ALLEN: More than 750 manatees have died this year, the most deaths ever in a five-month period. More than half of them were in Indian River Lagoon. The high number of deaths has the U.S. Fish and Wildlife Service concerned, and it's opened an investigation. Peterson says the entire population of manatees in Florida is estimated at no more than 6,800.

PETERSON: When you're talking a population like that and you have a loss of 700 in your first quarter of the year, it is a very scary look right now.

(SOUNDBITE OF WATER SPLASHING)

UNIDENTIFIED PERSON: All right, guys, careful.

ALLEN: Florida Fish and Wildlife Conservation Commission crews this spring responded to more than 90 reports of manatees in distress, including orphaned calves. This one was rescued in May and taken to SeaWorld in Orlando. SeaWorld is one of four facilities in Florida that rehabilitate sick and injured manatees. Peterson says his staff is caring for 28 of them. Ten are so weak they're getting nutrition through feeding tubes. Because the manatees have lost so much weight, he says rehabilitation takes longer than usual.

PETERSON: You're talking an animal that's down, let's say, 400, 500 pounds.
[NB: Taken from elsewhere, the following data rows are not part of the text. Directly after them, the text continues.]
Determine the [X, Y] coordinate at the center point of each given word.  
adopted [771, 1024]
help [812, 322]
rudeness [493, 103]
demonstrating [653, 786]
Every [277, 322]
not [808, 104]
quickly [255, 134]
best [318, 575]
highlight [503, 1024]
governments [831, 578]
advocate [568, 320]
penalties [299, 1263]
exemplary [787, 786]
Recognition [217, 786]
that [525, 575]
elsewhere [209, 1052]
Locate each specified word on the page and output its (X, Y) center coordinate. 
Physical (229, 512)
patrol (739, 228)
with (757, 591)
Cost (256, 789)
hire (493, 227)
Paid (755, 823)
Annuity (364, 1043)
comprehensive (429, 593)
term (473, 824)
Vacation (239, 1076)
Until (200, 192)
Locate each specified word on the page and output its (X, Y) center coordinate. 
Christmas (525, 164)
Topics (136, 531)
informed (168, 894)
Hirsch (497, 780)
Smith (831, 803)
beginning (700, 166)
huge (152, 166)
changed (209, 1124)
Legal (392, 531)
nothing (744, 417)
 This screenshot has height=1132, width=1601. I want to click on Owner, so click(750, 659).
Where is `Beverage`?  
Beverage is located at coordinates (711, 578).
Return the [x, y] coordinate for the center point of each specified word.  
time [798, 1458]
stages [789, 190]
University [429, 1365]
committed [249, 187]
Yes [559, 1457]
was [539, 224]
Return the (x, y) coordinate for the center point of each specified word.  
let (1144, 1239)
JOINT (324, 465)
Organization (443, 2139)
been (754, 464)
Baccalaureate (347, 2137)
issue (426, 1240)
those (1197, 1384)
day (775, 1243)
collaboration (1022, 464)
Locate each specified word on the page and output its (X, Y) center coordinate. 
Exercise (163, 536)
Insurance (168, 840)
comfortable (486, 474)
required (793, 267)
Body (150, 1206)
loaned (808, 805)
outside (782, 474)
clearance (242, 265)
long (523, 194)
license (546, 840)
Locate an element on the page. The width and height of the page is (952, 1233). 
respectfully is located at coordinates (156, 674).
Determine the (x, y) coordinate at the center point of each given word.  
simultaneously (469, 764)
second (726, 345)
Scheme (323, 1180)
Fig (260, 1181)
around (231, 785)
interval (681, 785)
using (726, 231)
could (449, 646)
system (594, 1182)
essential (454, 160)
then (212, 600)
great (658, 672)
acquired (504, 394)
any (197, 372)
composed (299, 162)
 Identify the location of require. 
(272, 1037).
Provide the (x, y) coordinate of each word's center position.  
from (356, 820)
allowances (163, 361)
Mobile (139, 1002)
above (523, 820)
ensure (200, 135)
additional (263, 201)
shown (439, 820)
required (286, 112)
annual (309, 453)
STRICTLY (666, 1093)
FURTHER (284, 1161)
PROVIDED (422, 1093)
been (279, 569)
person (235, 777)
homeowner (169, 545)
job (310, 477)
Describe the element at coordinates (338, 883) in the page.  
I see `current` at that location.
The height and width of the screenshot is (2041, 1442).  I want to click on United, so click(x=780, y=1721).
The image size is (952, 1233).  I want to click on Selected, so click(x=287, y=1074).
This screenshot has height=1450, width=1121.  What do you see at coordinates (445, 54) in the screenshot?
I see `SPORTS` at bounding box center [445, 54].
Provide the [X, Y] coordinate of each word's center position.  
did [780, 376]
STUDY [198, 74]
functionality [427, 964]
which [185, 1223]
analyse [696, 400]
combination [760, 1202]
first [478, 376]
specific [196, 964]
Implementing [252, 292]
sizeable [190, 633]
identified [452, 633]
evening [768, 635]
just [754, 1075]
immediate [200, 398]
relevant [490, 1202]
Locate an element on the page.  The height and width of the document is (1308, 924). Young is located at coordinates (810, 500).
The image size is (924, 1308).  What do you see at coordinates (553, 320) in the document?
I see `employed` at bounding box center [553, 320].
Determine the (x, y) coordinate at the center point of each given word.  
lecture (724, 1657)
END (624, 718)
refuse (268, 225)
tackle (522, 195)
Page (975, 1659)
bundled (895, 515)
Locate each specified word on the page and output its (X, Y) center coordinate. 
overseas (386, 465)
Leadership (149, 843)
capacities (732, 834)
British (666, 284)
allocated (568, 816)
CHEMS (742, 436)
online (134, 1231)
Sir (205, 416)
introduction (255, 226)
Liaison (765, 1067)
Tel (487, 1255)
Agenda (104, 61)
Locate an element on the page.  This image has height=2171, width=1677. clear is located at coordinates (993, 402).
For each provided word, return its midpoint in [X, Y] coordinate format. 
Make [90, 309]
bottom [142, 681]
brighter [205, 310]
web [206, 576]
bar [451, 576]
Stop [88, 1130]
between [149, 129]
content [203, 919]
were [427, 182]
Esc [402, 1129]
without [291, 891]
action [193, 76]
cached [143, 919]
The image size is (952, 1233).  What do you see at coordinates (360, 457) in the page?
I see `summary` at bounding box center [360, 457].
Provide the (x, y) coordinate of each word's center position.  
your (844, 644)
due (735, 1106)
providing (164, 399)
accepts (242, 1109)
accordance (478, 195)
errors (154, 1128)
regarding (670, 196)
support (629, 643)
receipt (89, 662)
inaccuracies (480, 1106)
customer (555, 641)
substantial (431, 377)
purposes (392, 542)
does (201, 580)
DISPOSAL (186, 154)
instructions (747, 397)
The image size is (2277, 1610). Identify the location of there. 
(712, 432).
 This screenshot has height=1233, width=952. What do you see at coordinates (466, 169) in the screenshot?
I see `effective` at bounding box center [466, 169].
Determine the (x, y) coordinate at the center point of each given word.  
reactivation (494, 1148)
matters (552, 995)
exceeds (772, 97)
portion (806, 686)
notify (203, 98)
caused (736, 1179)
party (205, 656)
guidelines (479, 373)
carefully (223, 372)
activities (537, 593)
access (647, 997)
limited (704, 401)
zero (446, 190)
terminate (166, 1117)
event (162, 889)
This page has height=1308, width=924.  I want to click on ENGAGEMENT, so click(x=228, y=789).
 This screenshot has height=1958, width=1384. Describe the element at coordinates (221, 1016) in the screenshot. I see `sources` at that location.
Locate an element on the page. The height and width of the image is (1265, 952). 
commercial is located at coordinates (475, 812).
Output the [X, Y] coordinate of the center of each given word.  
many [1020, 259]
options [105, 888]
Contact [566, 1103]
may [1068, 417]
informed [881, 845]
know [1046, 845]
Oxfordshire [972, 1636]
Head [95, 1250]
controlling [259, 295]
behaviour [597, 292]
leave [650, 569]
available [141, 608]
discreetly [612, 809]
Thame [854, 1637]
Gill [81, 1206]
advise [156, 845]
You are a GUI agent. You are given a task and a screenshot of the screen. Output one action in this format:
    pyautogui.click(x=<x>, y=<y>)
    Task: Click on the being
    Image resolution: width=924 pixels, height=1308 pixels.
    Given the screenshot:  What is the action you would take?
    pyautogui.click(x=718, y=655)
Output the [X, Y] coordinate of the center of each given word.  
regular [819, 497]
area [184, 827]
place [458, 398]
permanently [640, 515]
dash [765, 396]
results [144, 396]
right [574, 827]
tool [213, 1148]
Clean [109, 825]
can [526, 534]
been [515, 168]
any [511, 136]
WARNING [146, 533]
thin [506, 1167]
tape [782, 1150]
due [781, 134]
It will take us three to five months to put that weight back up there to get them to a point where we can release them.

ALLEN: Manatees don't do well in cold water, which is why they congregate during the winter months in Indian River Lagoon and other Florida coastal areas. Now that it's warming up, scientists say manatees are beginning to disperse to other areas along the Gulf and Atlantic coasts, where they may find ample seagrass. But by late fall, they'll return again in large numbers to familiar waters, including the lagoon. Michael Walsh, an associate professor at the University of Florida who specializes in aquatic animal health, is worried this mortality event may be far from over.

MICHAEL WALSH: We have a compromised system that the animals have to utilize and stay in, but the food is just not there at the same amount that it used to be.

ALLEN: The key to helping manatees, Walsh and other scientists say, is to get the Indian River Lagoon healthy. That will take years, maybe decades. But there are signs of progress. Florida just allocated a half-billion dollars to phase out septic systems, a key contributor to the region's nutrient pollution. And in the lagoon, the company Ryan Brushwood works for, Sea & Shoreline, is having success restoring seagrass.

BRUSHWOOD: You can see there's nine shoots growing off of one single rhizome. It looks pretty healthy. That's kind of the density that we're seeing right now.

ALLEN: Working on a grant from the National Estuary Program, Sea & Shoreline planted two acres of a resilient species of seagrass last June. A year later, it's thriving. Similar replanting efforts helped bring back healthy seagrass beds in Crystal River, another manatee habitat in Florida. Brushwood believes that with enough time and funding, a large-scale effort could bring seagrass back here and tip things back in favor of the manatees.

Greg Allen, NPR News, Cocoa Beach, Fla.